### Passage to read
--- --- ---
Friday, May 23, 2008

The problem with Ben Affleck

Why do so many people dislike Ben Affleck? Kaleem Aftab braves the disdain of others to meet the debutant director

Ben Affleck is well aware of the negativity circling him. It's unavoidable when the lampooning is so open ? an episode of South Park depicted Affleck as a wooden hand and commented that his "face is as flat as a pancake"

At passport control at the Eurostar terminal, I'm asked why I'm going to Paris. I tell the controller that I'm on my way to interview Ben Affleck, and his response is one that many people have when the Boston-born actor crops up in conversation: "Can you please tell him that he's a terrible actor!"
I defend Affleck by telling the man he's in for a pleasant surprise if he sees Affleck's directorial debut, Gone Baby Gone. The thriller is based on the novel by Mystic River author Dennis Lehane. It starts with the abduction of a young girl whose redneck single mother clearly struggles with the responsibility of bringing up a child.
Affleck's younger brother Casey plays a private investigator, Patrick Kenzie, called in to investigate by the girl's aunt, who fears the police are not doing enough. Similarities to the Madeleine McCann case ensured that this film sat on the shelf for nearly a year awaiting a UK release.
--- --- ---
### Tasks to perform
1/ In the Ben Affleck article, what is the title of Affleck's directorial debut?
2/ From the Ben Affleck article, extract the text between "I defend Affleck" and "a UK release.", inclusive.

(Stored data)
--- --- ---
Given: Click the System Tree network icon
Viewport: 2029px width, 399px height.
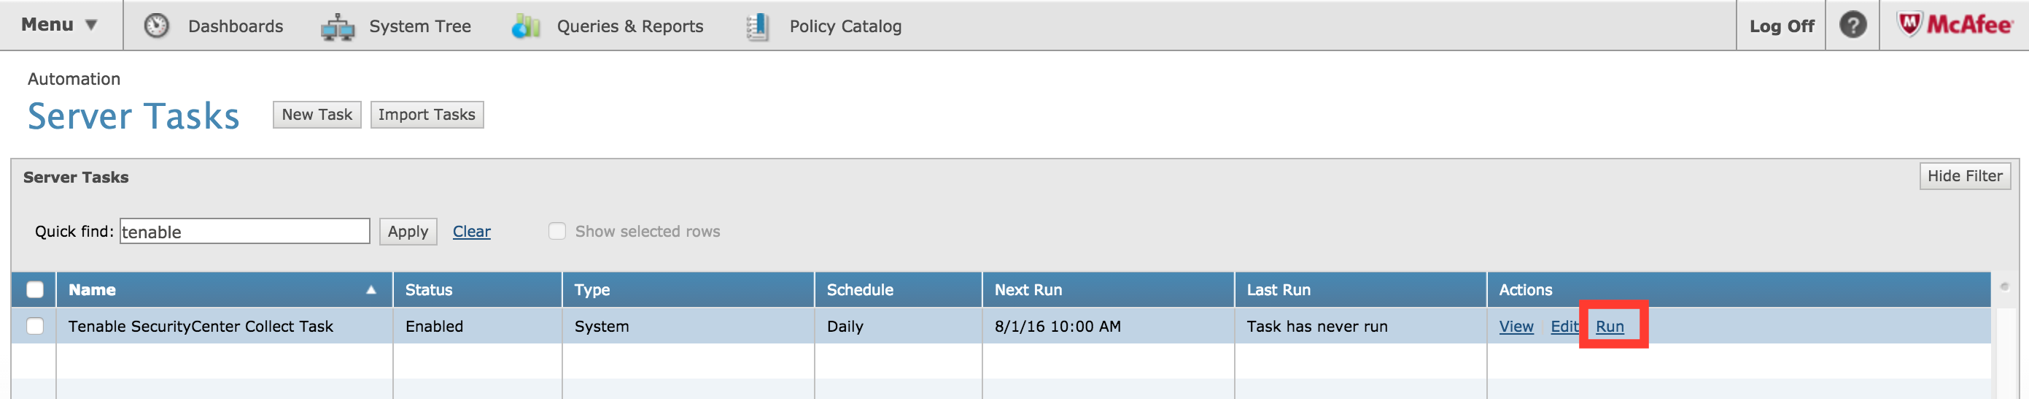Looking at the screenshot, I should 338,27.
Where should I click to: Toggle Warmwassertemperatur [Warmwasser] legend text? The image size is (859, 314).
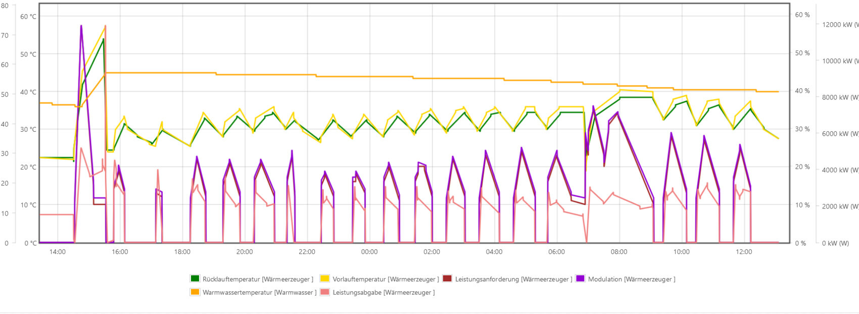coord(259,292)
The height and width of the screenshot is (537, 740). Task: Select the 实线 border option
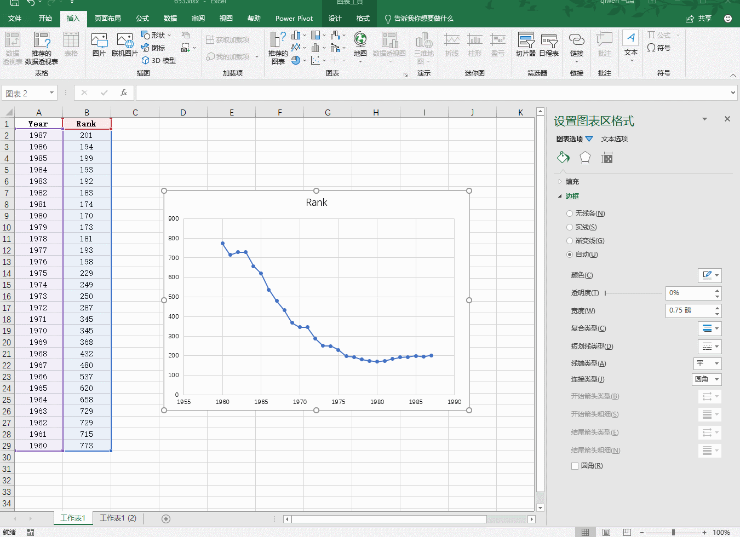570,227
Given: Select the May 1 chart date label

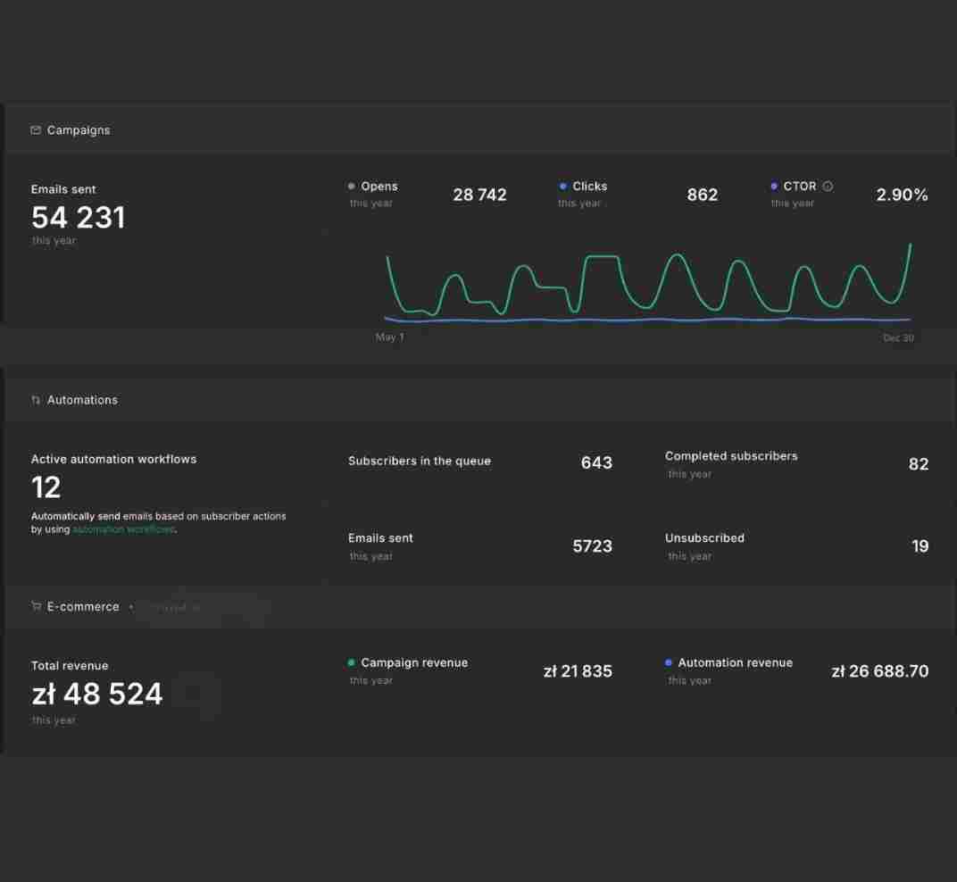Looking at the screenshot, I should 389,337.
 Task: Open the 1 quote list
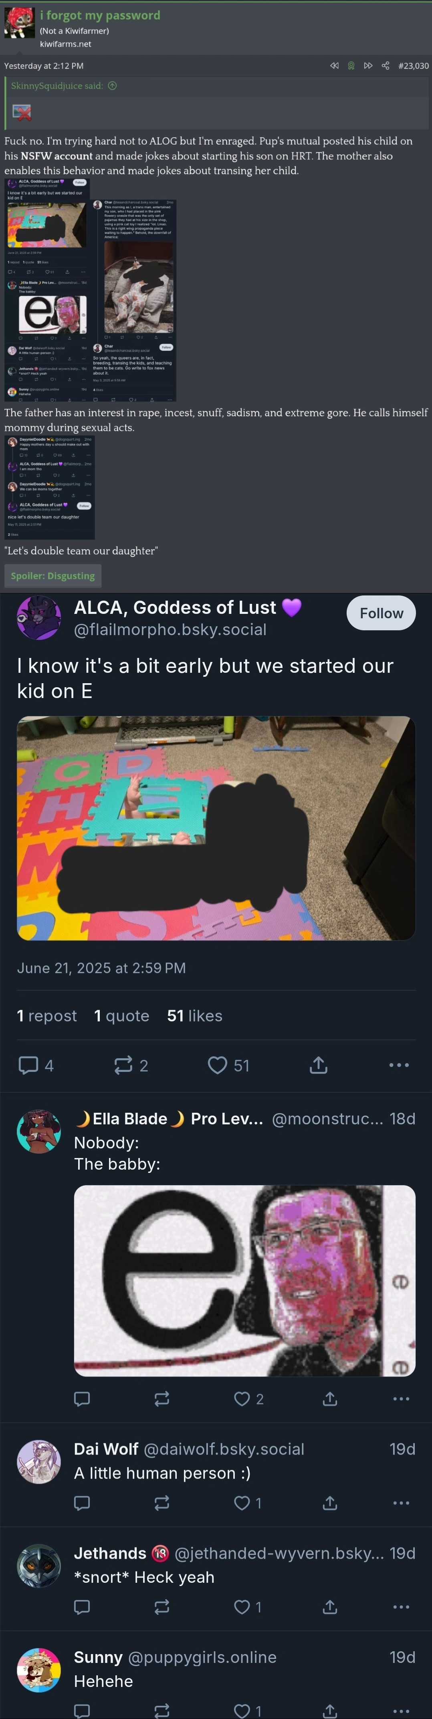(x=122, y=1015)
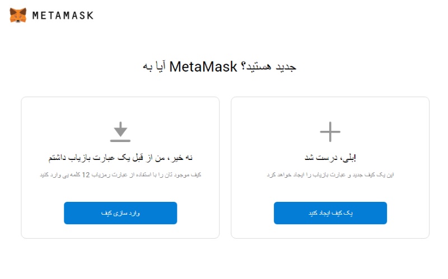Click the 12-word recovery phrase description text

point(120,175)
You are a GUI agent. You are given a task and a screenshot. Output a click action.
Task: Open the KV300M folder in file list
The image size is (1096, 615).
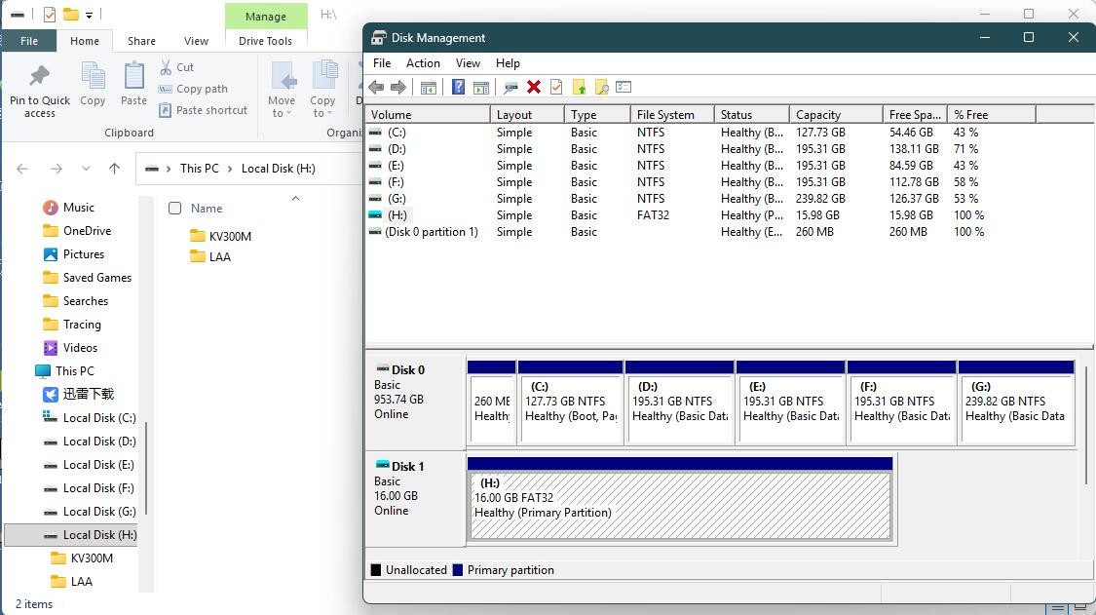(x=230, y=236)
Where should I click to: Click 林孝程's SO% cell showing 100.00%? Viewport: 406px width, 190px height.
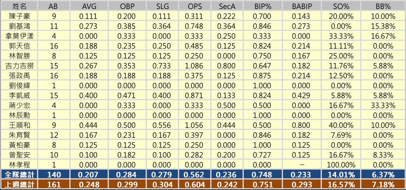click(x=340, y=165)
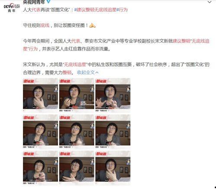Open right thumbnail in middle row
The height and width of the screenshot is (190, 216).
click(113, 132)
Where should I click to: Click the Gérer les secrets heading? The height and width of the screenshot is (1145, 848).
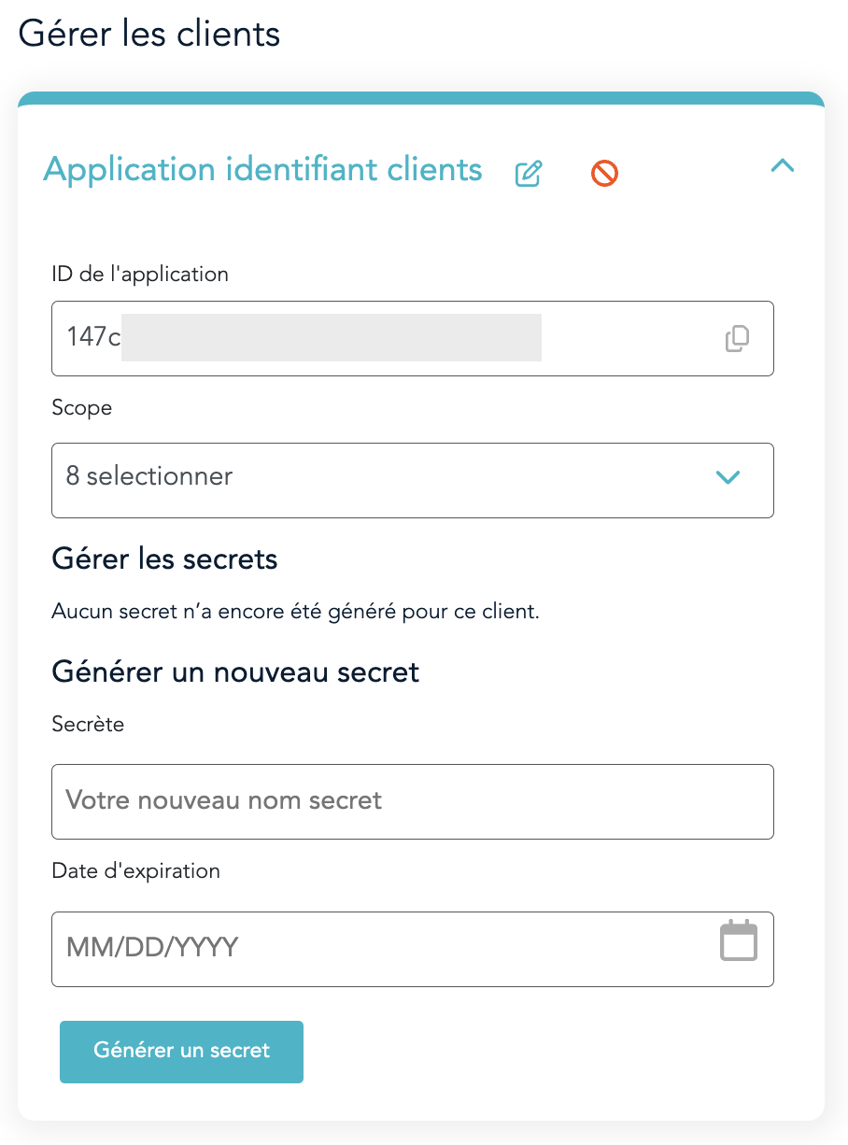(165, 559)
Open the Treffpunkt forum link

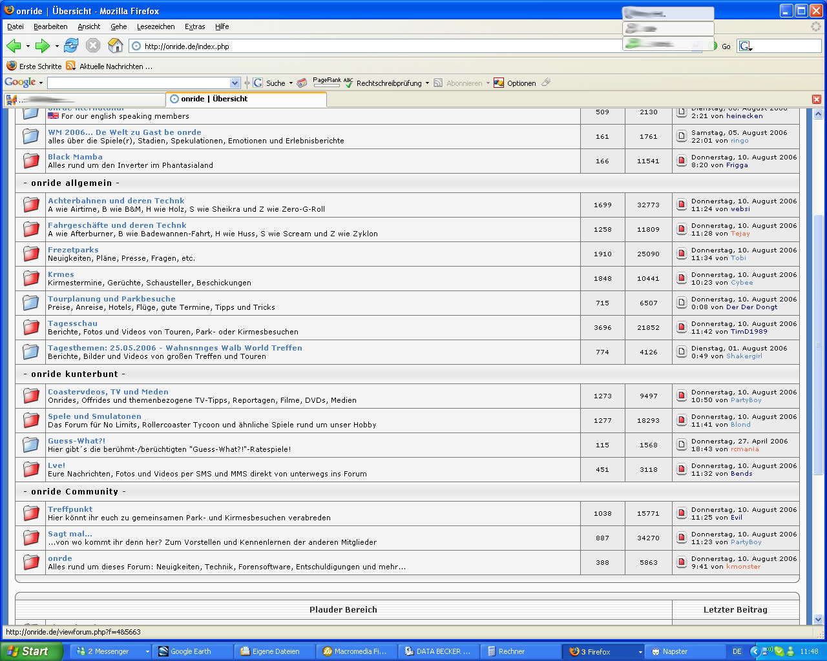pos(70,509)
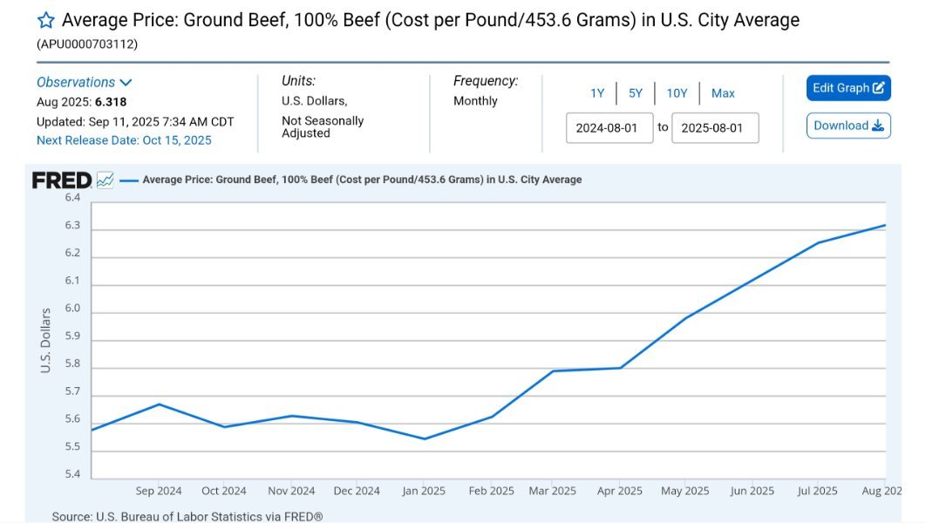Viewport: 926px width, 523px height.
Task: Click the blue legend line swatch
Action: click(x=129, y=180)

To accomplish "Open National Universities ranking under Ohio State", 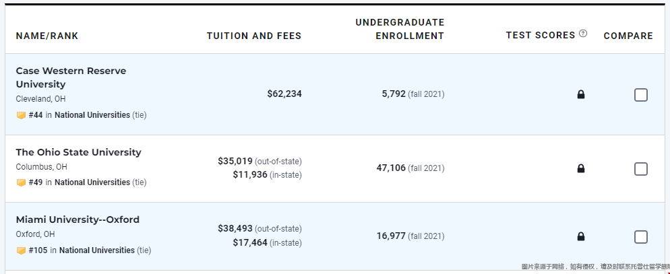I will pyautogui.click(x=92, y=182).
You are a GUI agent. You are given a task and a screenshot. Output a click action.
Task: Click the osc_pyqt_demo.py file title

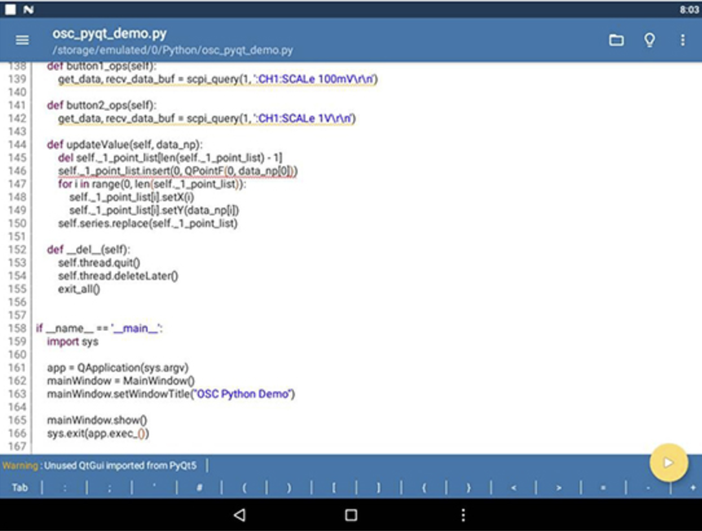[x=109, y=34]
--- --- ---
### Written answers
1/ Gone Baby Gone

2/
I defend Affleck by telling the man he's in for a pleasant surprise if he sees Affleck's directorial debut, Gone Baby Gone. The thriller is based on the novel by Mystic River author Dennis Lehane. It starts with the abduction of a young girl whose redneck single mother clearly struggles with the responsibility of bringing up a child.
Affleck's younger brother Casey plays a private investigator, Patrick Kenzie, called in to investigate by the girl's aunt, who fears the police are not doing enough. Similarities to the Madeleine McCann case ensured that this film sat on the shelf for nearly a year awaiting a UK release.